As the number of bacterial genomes that have been sequenced increases, more and more bacteria are found to contain stable prophages, phage genomes that have been integrated into the bacterial chromosome. Sometime before the symbiotic event that lead to cellular mitochondria, prophage replication genes replaced those replication genes encoded by the bacterial genome. Our lab also is investigating the possible steps of such a mechanistic swap as occurred in the evolution of mitochondria.

Bacteriophage Discovery

Our other project relies on two widely held beliefs about bacteriophage. First, phage population densities exceed bacterial densities by a ratio of 10-to-1 or more. Hence, bacteriophage represent a huge repository of genomic wealth consisting of gene products with unknown but potentially useful functions. Second, bacteriophages have evolved unique proteins that arrest critical cellular processes to commit bacterial host metabolism to phage reproduction.

Presently, we are searching for bacteriophage specific for the bacterium Strepococcus mutans, the leading cause of dental tooth decay worldwide.

Bacteriophage can be found in all reservoirs populated by bacterial hosts, such as soil or the intestines of animals. Our source of bacteriophage is the traps underneath the sinks of Clark University's dormitoris -- where large numbers of students brush their teeth and deposit S. mutans from their mouths to the sink drains. Specifically, we are actively looking for lytic or virulent phage that may contain gene products which inhibit the growth of S. mutans.


Courses that I am involved in include Biochemistry, Bioanalytical Cemistry, Protein Chemistry, and Forensics. I am also an active member of the American Society for Biochemistry and Molecular Biology and the Council for Undergraduate Research.
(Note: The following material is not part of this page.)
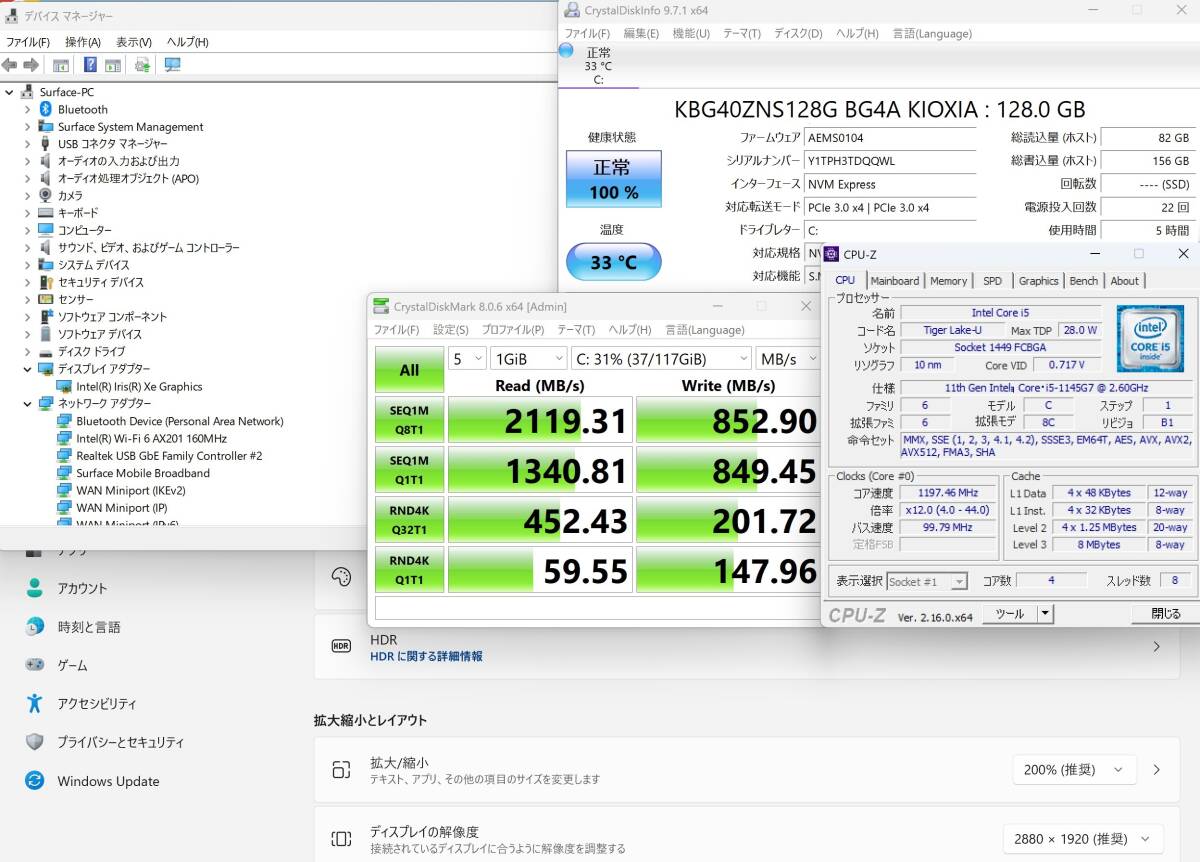Open the 機能(U) menu in CrystalDiskInfo

[691, 33]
Besides my obvious interests in biochemistry and molecular biology, I am an avid reader of science fiction literature. Since my days as an undergraduate, I have been intrigued by the idea of science fiction as a bridge betweeen the "two cultures" of the sciences and humanities. I have quite a large collection of science fiction novels in my office which can be borrowed by students.

Stop by my office, chat about Sci-Fi, learn about science, and maybe even get involved in research.

Selected Publications

“Oligomeric States of the Bacteriophage T7 Helicase-Primase,” Donald J. Crampton, Melanie Ohi, Udi Qimron, Thomas Walz, and Charles C. Richardson (2006). Journal of Molecular Biology 360, 667-677.
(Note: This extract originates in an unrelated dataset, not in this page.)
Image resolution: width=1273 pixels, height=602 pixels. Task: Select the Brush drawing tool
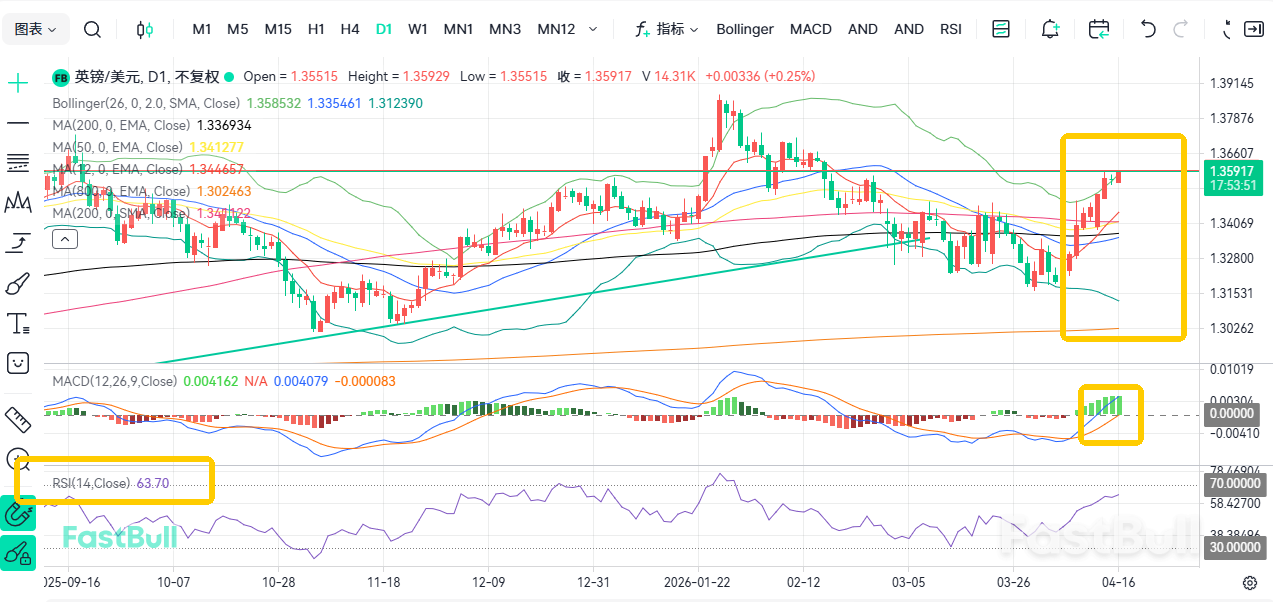click(18, 284)

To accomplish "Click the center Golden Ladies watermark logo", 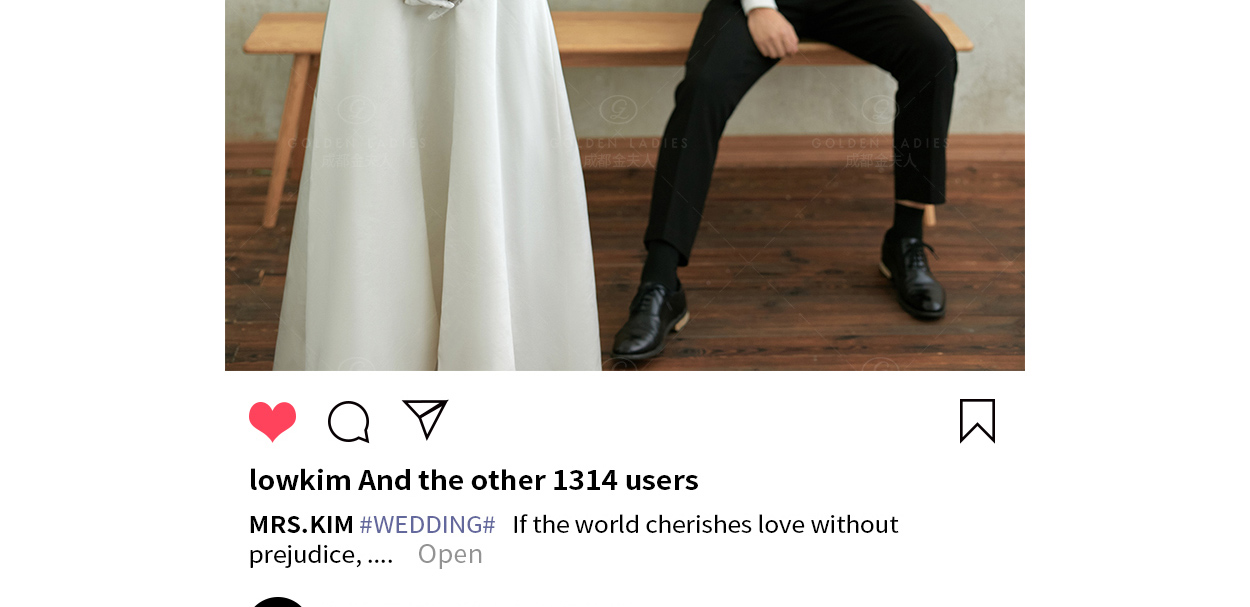I will [x=619, y=132].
“DNA-induced Switch from Independent to Sequential dTTP Hydrolysis in the Bacteriophage T7 Helicase,” Donald J. Crampton, Sourav Mukherjee, and Charles C. Richardson (2006). Molecular Cell 21, 165-174.
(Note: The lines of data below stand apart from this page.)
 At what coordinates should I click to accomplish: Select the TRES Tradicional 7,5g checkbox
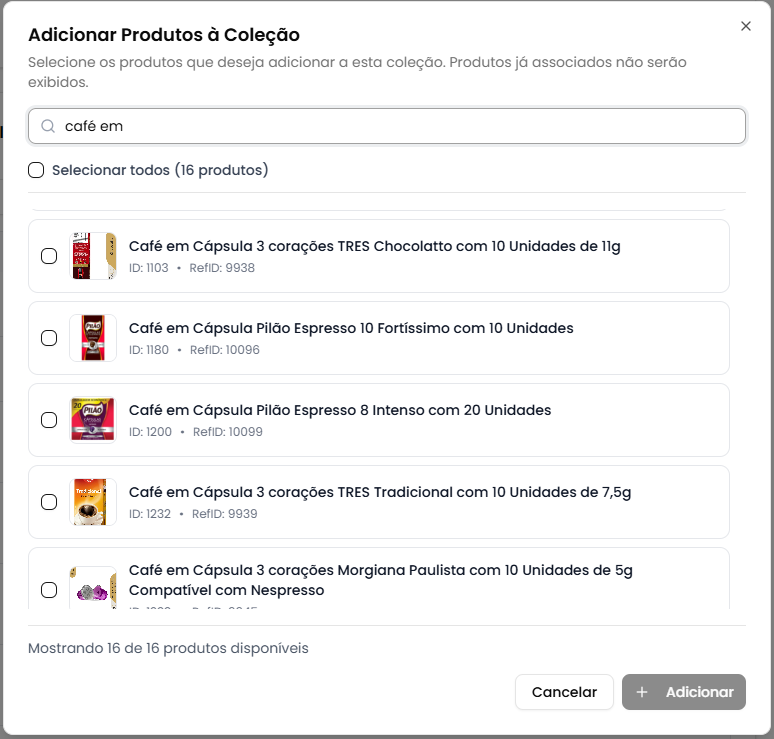coord(49,502)
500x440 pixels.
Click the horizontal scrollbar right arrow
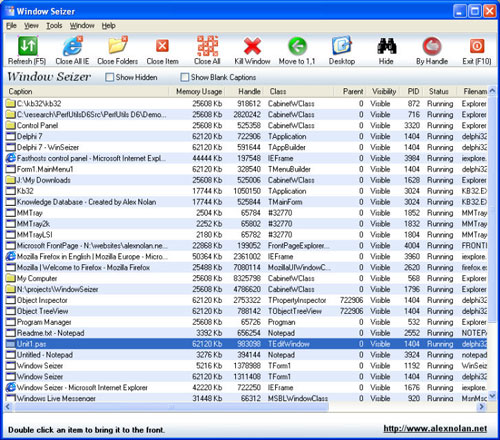point(481,406)
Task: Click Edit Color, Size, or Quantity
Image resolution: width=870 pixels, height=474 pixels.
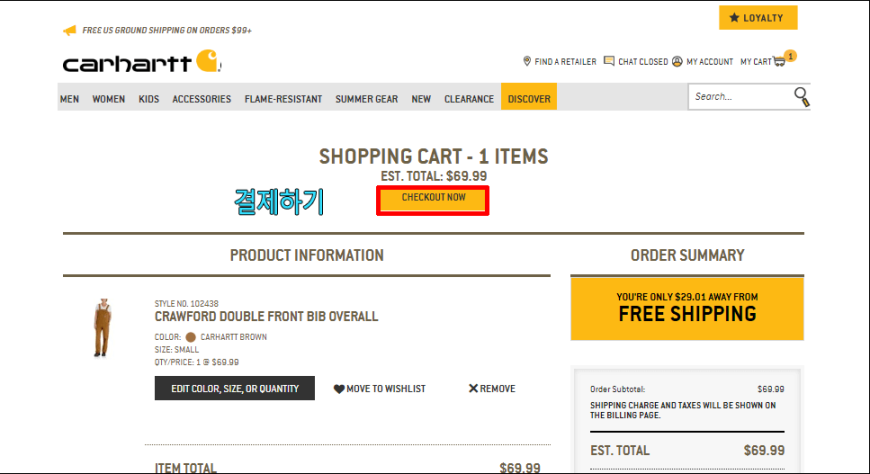Action: (235, 388)
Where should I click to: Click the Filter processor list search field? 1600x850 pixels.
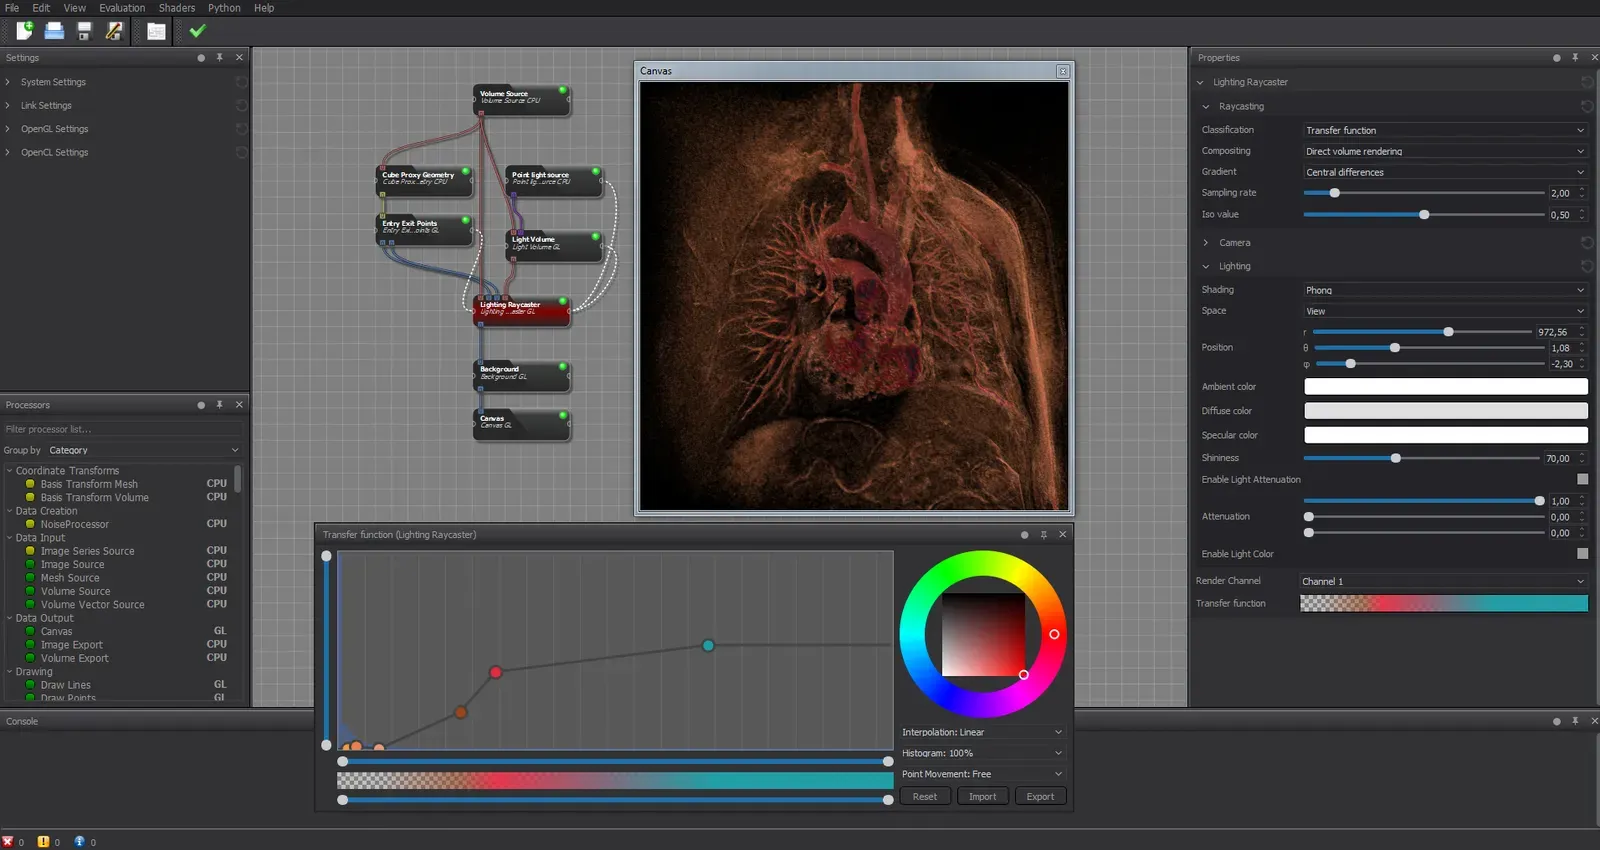(x=120, y=429)
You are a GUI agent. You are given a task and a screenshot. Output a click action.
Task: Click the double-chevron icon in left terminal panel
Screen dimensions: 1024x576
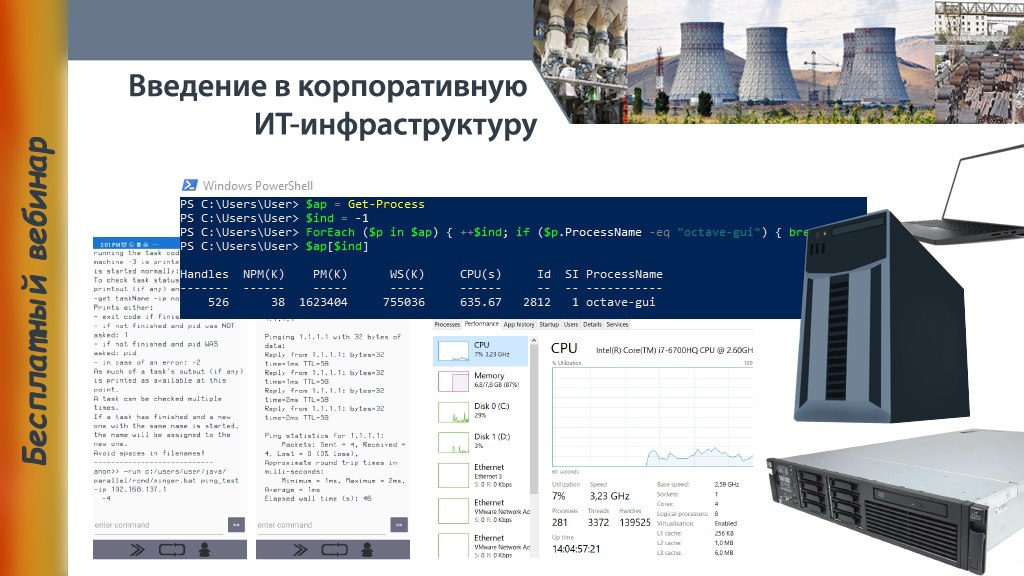tap(137, 550)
“The Arginine Finger of Bacteriophage T7 Gene 4 Helicase: Role in Energy Coupling,” Donald J. Crampton, Shenyuan Guo, Donald E. Johnson, and Charles C. Richardson (2003). Proceedings of the National Academy of Sciences (USA) 101, 4373-4378.

“Single-molecule kinetics of lambda exonuclease reveal base dependence and dynamic disorder,” Antoine van Oijen, Paul C. Blainey, Donald J. Crampton, Charles C. Richardson, Tom Ellenberger, and X. Sunney Xie (2003). Science 301, 1235-1238.